Compliance reference
WCAG video captions: every success criterion that applies, mapped
WCAG 2.1 doesn't have one "video captions" rule. It has five timed-media success criteria, and the set that applies depends on whether your video is live, has audio, has significant visual content, or is a media alternative for text. Here is the map.
TL;DR
For a typical prerecorded training video at WCAG 2.1 Level AA, you need SC 1.2.2 Captions (Prerecorded) and SC 1.2.5 Audio Description (Prerecorded). SC 1.2.1 applies only to audio-only or video-only content. SC 1.2.3 is redundant with 1.2.5 at Level AA. SC 1.2.4 is live-captioning-only. Three Level-AAA SCs (1.2.6, 1.2.7, 1.2.8) rarely appear in procurement; skip them unless your legal team explicitly asks.

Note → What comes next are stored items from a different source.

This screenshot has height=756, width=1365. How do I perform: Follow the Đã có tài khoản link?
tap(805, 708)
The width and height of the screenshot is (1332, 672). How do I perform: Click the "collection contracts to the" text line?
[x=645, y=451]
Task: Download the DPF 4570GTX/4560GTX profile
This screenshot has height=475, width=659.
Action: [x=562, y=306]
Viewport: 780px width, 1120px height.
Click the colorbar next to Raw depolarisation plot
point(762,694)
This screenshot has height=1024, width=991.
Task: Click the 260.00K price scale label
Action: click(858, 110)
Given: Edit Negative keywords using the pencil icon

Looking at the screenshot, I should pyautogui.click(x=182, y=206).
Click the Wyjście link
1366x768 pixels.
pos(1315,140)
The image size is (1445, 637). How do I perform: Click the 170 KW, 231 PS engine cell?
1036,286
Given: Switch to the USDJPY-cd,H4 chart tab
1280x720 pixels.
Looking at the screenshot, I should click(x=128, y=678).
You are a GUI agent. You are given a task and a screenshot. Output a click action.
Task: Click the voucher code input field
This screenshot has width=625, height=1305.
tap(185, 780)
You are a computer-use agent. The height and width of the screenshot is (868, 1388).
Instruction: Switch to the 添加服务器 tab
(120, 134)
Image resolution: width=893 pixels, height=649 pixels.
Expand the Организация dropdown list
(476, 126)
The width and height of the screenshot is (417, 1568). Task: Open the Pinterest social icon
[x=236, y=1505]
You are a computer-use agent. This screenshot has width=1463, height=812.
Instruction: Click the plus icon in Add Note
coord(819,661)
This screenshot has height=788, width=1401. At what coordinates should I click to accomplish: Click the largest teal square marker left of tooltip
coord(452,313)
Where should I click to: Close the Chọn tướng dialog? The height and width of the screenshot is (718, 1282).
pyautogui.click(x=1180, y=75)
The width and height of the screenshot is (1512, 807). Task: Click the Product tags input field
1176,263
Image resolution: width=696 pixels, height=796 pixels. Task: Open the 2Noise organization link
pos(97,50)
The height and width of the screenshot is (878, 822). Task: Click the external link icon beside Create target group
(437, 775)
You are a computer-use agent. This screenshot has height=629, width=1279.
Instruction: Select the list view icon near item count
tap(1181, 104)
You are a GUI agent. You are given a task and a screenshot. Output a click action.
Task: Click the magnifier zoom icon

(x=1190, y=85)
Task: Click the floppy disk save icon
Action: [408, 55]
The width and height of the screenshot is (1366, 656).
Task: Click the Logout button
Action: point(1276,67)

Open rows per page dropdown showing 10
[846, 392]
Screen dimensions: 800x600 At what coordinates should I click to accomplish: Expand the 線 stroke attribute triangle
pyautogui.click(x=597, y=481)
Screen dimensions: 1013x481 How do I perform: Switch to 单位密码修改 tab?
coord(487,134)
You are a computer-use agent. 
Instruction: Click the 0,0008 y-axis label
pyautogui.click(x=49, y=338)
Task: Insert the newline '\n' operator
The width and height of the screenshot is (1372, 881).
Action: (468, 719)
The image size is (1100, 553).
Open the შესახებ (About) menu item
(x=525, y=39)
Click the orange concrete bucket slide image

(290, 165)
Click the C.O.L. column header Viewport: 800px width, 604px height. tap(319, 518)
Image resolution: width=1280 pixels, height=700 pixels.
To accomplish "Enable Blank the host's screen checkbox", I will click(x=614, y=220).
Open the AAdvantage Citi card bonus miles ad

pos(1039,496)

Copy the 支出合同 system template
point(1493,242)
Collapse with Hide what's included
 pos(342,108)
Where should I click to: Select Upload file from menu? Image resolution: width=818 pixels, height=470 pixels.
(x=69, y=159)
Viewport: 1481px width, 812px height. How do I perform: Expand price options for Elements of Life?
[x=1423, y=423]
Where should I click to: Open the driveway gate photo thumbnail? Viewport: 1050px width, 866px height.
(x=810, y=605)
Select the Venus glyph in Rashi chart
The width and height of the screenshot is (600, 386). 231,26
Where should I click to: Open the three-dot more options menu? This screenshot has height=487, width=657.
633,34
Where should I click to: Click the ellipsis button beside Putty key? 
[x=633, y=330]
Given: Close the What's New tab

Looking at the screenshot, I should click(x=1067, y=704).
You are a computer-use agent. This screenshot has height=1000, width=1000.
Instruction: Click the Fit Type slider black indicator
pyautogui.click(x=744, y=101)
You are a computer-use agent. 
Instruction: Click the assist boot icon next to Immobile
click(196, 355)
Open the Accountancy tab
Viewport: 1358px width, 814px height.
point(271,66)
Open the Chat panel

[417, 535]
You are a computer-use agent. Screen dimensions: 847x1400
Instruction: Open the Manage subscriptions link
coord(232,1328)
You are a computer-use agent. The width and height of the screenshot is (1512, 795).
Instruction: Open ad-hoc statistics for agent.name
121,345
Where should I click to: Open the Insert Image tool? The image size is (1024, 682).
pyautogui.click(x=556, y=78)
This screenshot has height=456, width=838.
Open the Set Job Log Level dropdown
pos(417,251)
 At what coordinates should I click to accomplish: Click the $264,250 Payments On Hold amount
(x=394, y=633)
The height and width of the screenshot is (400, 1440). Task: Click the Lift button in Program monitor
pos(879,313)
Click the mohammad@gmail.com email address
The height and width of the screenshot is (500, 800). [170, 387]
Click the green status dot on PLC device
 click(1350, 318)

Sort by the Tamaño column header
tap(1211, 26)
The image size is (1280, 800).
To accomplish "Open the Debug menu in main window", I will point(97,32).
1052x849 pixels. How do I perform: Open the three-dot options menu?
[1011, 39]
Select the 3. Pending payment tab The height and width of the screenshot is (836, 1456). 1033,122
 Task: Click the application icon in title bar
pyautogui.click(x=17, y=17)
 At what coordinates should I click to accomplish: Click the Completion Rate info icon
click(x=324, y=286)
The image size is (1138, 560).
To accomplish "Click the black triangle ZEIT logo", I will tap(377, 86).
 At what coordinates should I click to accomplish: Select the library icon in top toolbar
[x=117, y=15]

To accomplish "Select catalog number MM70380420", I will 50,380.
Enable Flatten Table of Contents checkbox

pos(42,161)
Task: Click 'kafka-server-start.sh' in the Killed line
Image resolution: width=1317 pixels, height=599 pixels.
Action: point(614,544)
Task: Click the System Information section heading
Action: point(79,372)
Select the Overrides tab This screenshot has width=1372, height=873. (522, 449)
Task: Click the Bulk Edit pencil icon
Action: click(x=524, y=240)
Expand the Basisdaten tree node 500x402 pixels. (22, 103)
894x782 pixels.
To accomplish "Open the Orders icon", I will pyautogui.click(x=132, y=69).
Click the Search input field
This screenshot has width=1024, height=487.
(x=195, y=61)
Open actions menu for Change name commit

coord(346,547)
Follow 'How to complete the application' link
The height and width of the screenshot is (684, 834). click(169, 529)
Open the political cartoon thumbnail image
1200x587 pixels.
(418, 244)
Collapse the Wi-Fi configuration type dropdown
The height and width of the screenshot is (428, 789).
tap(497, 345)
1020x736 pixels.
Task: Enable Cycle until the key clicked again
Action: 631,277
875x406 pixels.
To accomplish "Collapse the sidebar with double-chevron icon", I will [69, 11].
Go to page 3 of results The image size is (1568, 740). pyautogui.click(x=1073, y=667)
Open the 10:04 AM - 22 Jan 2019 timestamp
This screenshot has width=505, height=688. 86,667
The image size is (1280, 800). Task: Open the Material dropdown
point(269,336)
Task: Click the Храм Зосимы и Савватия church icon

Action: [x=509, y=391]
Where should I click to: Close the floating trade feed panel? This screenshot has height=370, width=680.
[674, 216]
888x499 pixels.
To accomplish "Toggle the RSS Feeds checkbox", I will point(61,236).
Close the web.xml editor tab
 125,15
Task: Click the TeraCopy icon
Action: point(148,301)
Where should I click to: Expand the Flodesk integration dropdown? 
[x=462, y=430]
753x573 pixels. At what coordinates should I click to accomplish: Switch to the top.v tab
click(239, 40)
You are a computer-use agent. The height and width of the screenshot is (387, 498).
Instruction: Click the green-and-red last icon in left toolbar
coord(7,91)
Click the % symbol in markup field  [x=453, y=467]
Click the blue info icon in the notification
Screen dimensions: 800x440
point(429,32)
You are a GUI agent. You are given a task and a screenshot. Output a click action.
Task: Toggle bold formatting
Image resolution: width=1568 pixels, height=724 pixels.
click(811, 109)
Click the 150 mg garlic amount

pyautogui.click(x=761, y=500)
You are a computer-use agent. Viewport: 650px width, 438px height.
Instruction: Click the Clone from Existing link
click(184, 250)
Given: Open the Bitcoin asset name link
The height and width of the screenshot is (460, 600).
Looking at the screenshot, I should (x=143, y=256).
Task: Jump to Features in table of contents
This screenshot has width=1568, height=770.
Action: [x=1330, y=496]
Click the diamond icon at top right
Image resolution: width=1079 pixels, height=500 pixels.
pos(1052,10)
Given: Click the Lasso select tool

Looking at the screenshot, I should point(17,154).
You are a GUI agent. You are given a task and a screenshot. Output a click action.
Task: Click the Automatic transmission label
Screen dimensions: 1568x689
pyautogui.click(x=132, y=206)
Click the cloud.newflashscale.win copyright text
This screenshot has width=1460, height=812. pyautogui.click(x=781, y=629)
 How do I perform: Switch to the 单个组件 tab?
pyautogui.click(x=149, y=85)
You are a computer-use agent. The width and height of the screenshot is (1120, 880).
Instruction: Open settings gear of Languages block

Full WCAG 2.1 timed-media SC map
| SC | Name | Level | Applies to training video? |
|---|---|---|---|
| 1.2.1 | Audio-only and Video-only (Prerecorded) | A | Only if the asset is audio-only (podcast) or video-only (silent demo). Rare for training. |
| 1.2.2 | Captions (Prerecorded) | A | Yes — this is the main one. Details on our SC 1.2.2 page. |
| 1.2.3 | Audio Description or Media Alternative (Prerecorded) | A | Yes — but 1.2.5 at AA supersedes it. Ship 1.2.5 and you satisfy 1.2.3. |
| 1.2.4 | Captions (Live) | AA | Only for live content — webinars, town halls, live streams. |
| 1.2.5 | Audio Description (Prerecorded) | AA | Yes — required at AA when visual content carries information not in the audio. |
| 1.2.6 | Sign Language (Prerecorded) | AAA | Skip unless explicitly required. |
| 1.2.7 | Extended Audio Description (Prerecorded) | AAA | Skip unless explicitly required. |
| 1.2.8 | Media Alternative (Prerecorded) | AAA | Skip unless explicitly required. |
What "AA" actually demands on a training-video library
The regulated frameworks — ADA Title II, Section 508, the European Accessibility Act — all reference Level AA conformance. That means your training library needs the cumulative set of Level A + Level AA criteria. For video, that shortens to:
- Captions on every video with audio (SC 1.2.2 — Level A, but AA inherits it).
- Audio description on every video where the visuals carry meaning not in the dialogue — slide content, on-screen text, demos, silent visual steps (SC 1.2.5 — Level AA).
- Live captions on any live-streamed content (SC 1.2.4 — Level AA).
That's it. The rest are AAA and out of scope for the regulatory frameworks currently enforced against training-video programs.
What auditors check on a sampled video
A caption audit is not a full-library re-transcription. It is sampling. From experience with public-university and enterprise audits, sampling checks converge on five things:
- Caption track exists and is selectable in the video player.
- Spot-check accuracy on 2–3 sampled 60-second segments — technical terms and proper nouns get compared word-by-word. Any mangle on a sampled segment is typically a finding.
- Speaker labels present on off-camera dialogue.
- Non-speech sounds bracketed where they carry meaning (alarms, laughter, music cues).
- Audio description track (or equivalent) for videos with significant visual-only information.
How GlossCap helps
GlossCap is scoped to SC 1.2.2 captions — the one we can ship at ≈99% accuracy out of the box by biasing the speech model on your company glossary. The export formats are standard (SRT, WebVTT, TTML), so the caption track drops into any LMS: TalentLMS, Docebo, Absorb, Kaltura, Panopto, a self-hosted player. Audio description for SC 1.2.5 is a separate production workflow we don't cover — most customers pair us with human describers or handle it in-house. For a full walk-through of what passes 2.1 AA, see our 2.1 AA reference.
Related questions
Do we need sign-language interpretation on training video?
Only if you target WCAG AAA conformance or if a specific jurisdiction mandates it. ADA Title II and the EAA reference AA, not AAA, so sign-language interpretation is usually not required by the regulations. Individual universities or public agencies may impose stricter local standards.
Can captions count as audio description if the captions also describe what's happening on screen?
No. Captions render the audio; audio description renders visual content for viewers who can't see the screen. They are different access modes for different users and the spec keeps them separate. A caption track that editorializes about visuals is not a substitute for an audio description track.
What's the easiest way to see which SCs we currently fail?
Run an automated accessibility scan (axe, WAVE, Lighthouse), then do a manual spot-check on three videos: does each have a caption track, does the caption track contain your product names spelled correctly, and does it mark speaker changes. Those three checks catch the overwhelming majority of 1.2.2 findings on training libraries.